Could you share details about your research and background in Photonics?
During one of my research projects, I explored and designed a few fiber laser systems that can be applied into various domains of spectroscopy, gas sensing, and photonics technology. Among other recent projects, I have developed a commercial autonomous Qibla finder based on a diode laser that accurately detects qibla direction in a relatively shorter time compared to industrial methods using Theodolite.
Why “Photonics”? What was your “Photonics Moment”?
I was drawn to photonics when I stepped into the realm of optoelectronics engineering, in which I saw and understood the potential of how light works. As I progressed in my engineering career, I became fascinated by the amazing world of lasers. I created InnoQibla, a product that uses laser technology to serve society. It was not only a commercial hit but also a symbol of hope, a reflection of the teamwork and creativity that this field inspires. This would be my ‘Photonic Moment’ that makes me continue to explore, innovate, and transcend in photonics, motivated by curiosity and excited by the opportunity to collaborate with a global network of experts.
How have you volunteered with IEEE Photonics Society? What have you gained from the experience?
I am proud to be a volunteer for the IEEE Photonics Society since 2010. I have been actively participating in the IEEE Photonics Society Malaysia Chapter and International Conference on Photonics (ICP) in multiple positions, including Chair in ICP2020. As the advisor for the IEEE Universiti Kebangsaan Malaysia Student Branch (IEEE UKM SB), we always organize activities and events, such as workshops, seminars, conferences, and outreach programs, including panel discussions, networking sessions, and mentoring programs. I have also encouraged and motivated students and young researchers to pursue careers in photonics. IEEE Photonics Society has given me a multitude of opportunities to work with, nurture, and learn from great talents in the field.
What motivates you to continue your interest in the field of photonics?
Photonics is a fascinating and rapidly evolving field that involves the study and application of light, or photons, for various technologies and applications.
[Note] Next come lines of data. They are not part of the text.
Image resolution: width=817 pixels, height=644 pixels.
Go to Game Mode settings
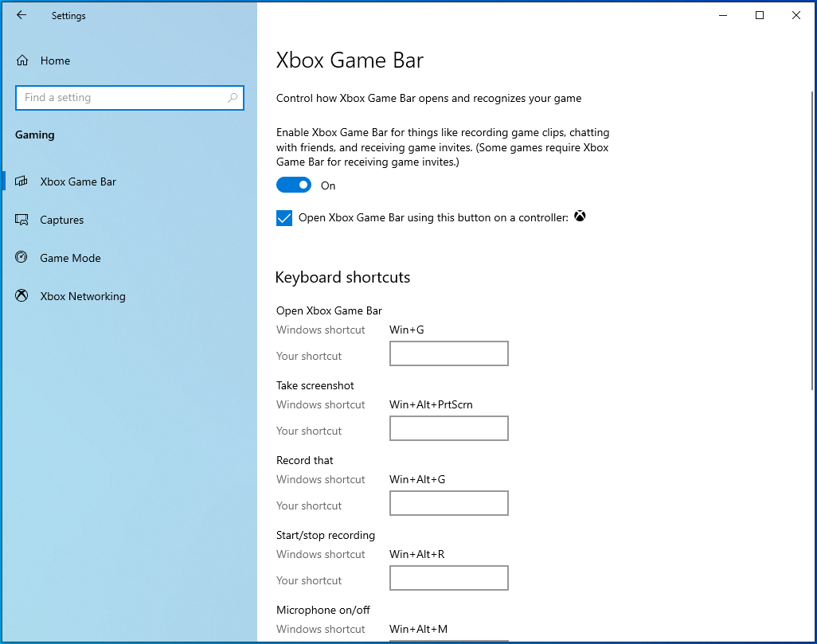pyautogui.click(x=70, y=258)
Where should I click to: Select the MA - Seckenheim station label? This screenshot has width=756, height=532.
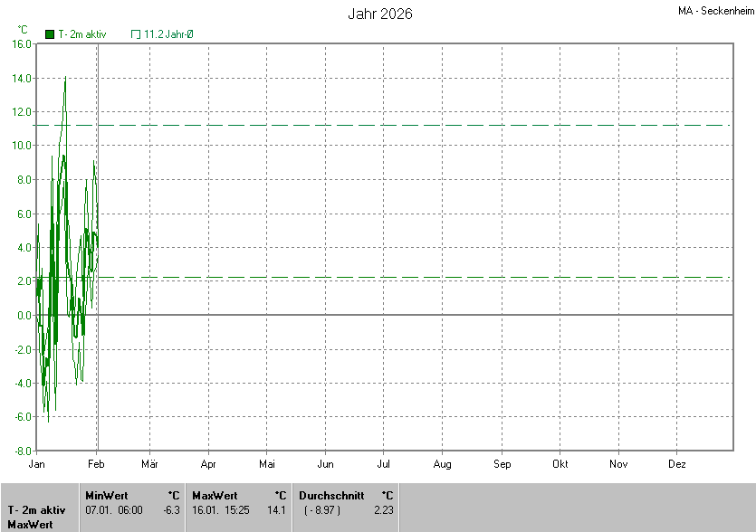click(x=715, y=12)
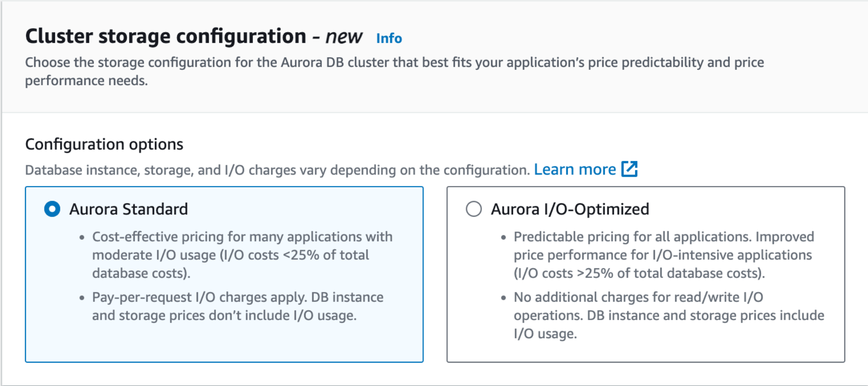Click the Pay-per-request I/O charges bullet text
The width and height of the screenshot is (868, 386).
point(238,306)
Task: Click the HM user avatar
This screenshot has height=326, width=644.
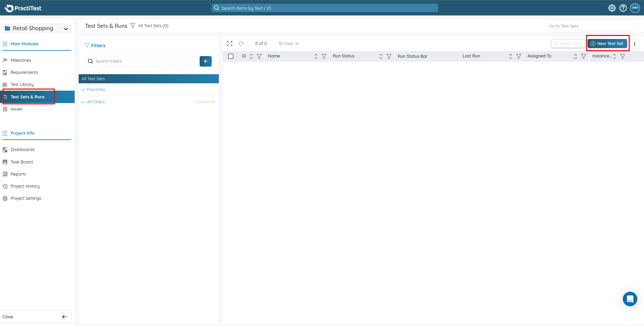Action: [x=635, y=8]

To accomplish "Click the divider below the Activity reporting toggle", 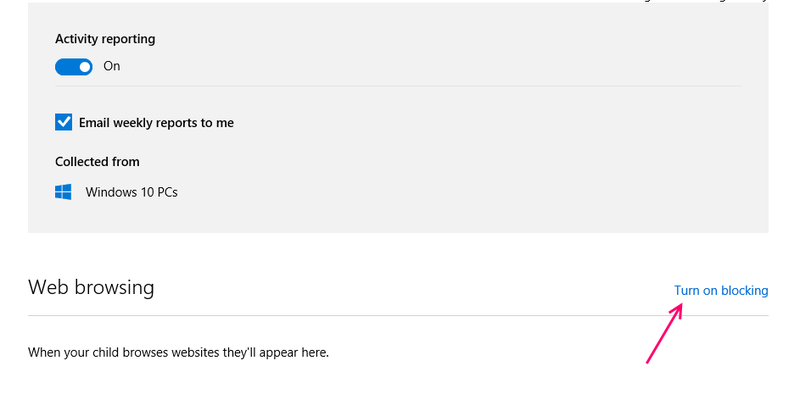I will 398,86.
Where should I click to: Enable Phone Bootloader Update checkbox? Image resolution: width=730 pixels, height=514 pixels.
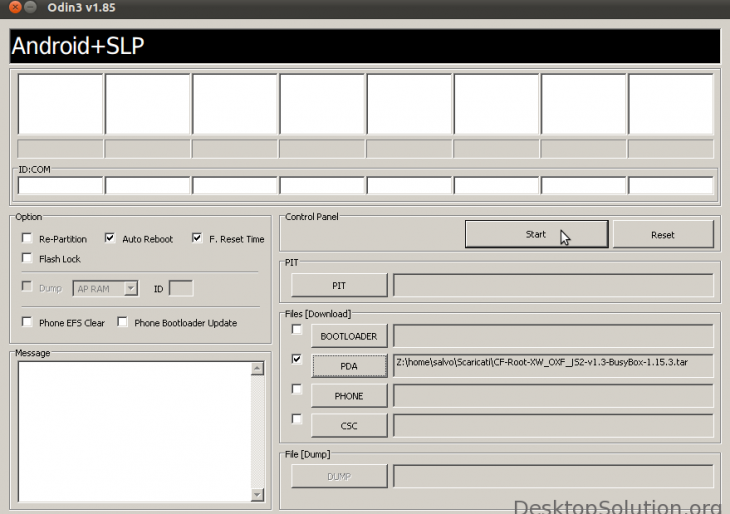click(122, 323)
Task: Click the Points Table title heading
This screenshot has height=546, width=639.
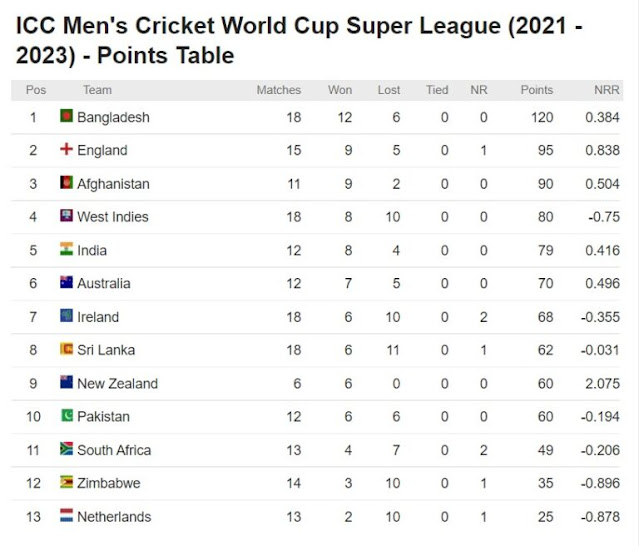Action: (299, 40)
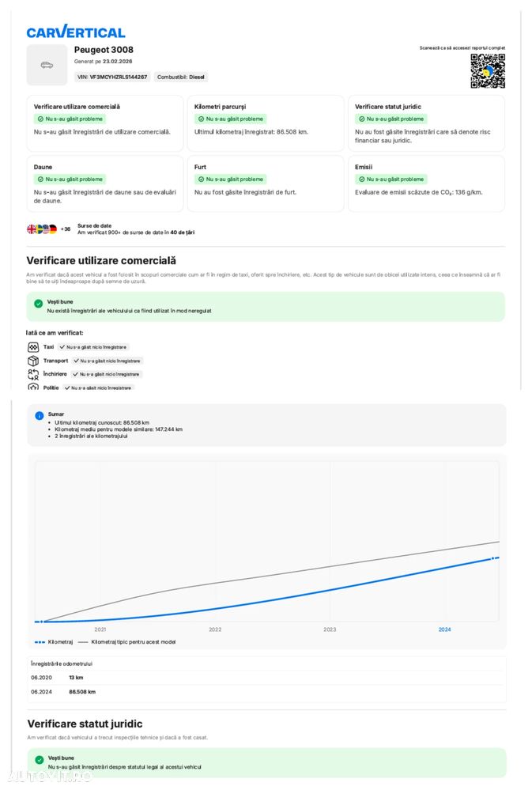
Task: Click green checkmark in first Vești bune banner
Action: (x=38, y=304)
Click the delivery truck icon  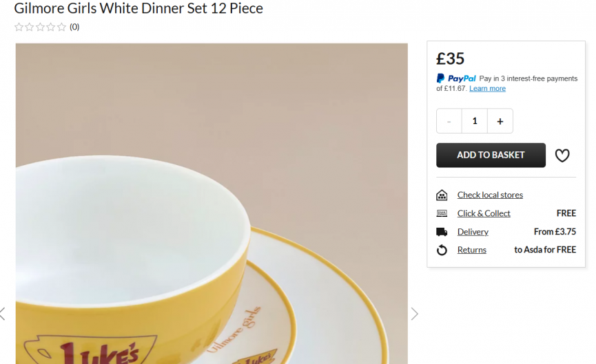click(442, 232)
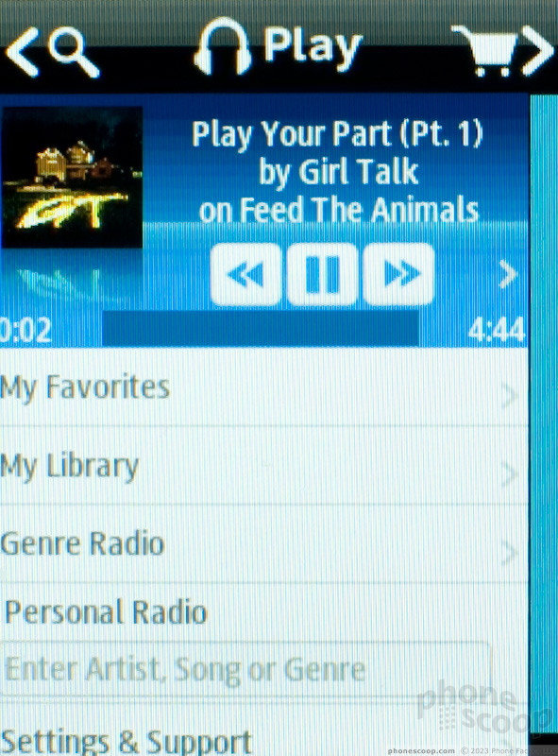
Task: Open My Favorites
Action: pos(264,387)
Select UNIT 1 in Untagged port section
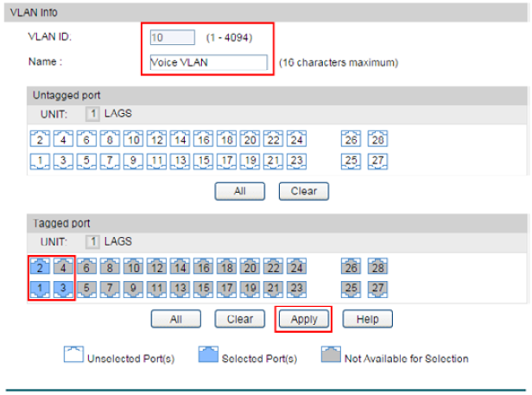This screenshot has height=395, width=532. point(92,114)
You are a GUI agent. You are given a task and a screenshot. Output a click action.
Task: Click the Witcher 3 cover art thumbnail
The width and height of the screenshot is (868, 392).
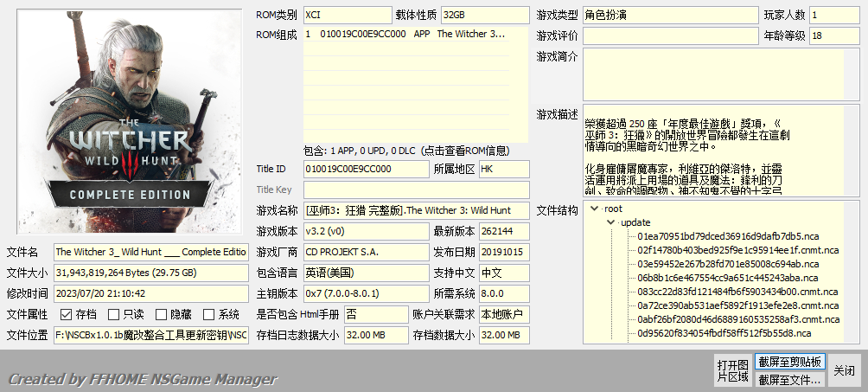point(129,121)
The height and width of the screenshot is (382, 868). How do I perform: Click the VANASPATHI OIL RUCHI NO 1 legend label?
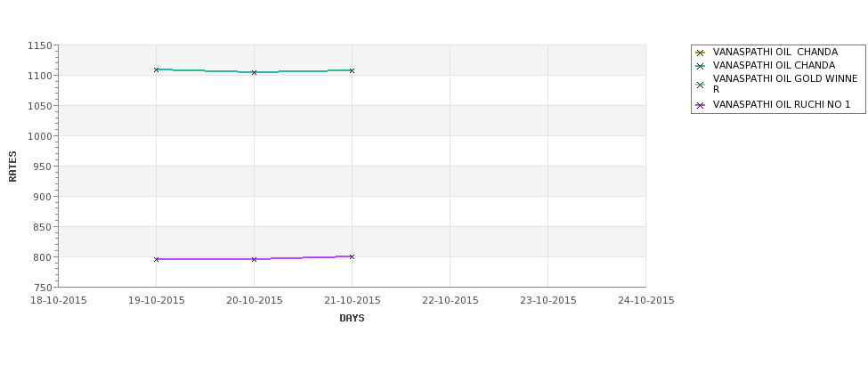click(782, 105)
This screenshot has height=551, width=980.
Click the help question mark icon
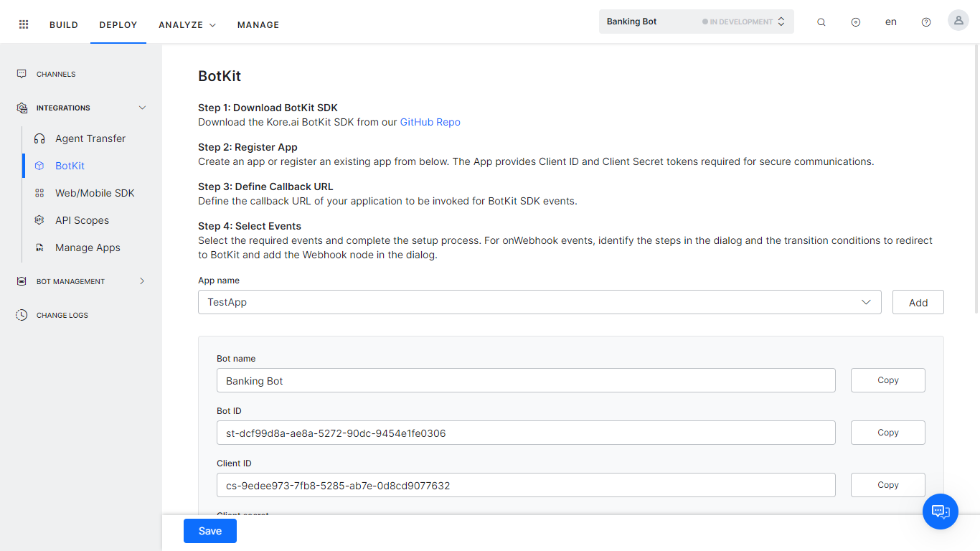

I can see that Photonics will be integral in the future with the coming of age of new technologies being presented. I, for one, definitely want to be a part of that.
What are your words of advice to young researchers in photonics?
Photonics is a captivating and multidisciplinary field with many applications in science, technology, engineering, and society. I have been exploring and contributing to this field for more than a decade. I would advise young researchers to be more curious, passionate, and collaborative to keep full interest. Curiosity will help to learn new things and discover new possibilities. Passion will inspire you to overcome challenges and pursue excellence. Collaboration encourages further works with others and the sharing of ideas and experiences. Interest will allow for more patience and opportunities to be present as you will be discovering more possibilities in this field. Exploring and experiencing will also take time and help you “get a hang of it”. Overall, Photonics is a field that demands creativity, innovation, and teamwork. Young researchers have all the potential to make a difference in this field and beyond.
Tell us something fun about yourself.
My research draws deep inspiration from my passion for travel and cultural immersion. Exploring diverse perspectives across the globe fuels my curiosity and ignites innovative research ideas. Traveling is not just for fun; it’s for science! My adventures across the globe spark my research like nothing else. All these experiences have taught me a lot about how I want to experiment, innovate, and create future projects and discoveries. Also, I am a Polyglot, a person who knows and is able to use several languages, and was just recently awarded the “Top Research Scientists of Malaysia (TRSM) 2023 Award”. I do not plan on slowing down in my future life. To me, experience is something you cannot buy but is something expensive that you gain through self-reflection, learning from others, and being open to new pathways and perspectives in life.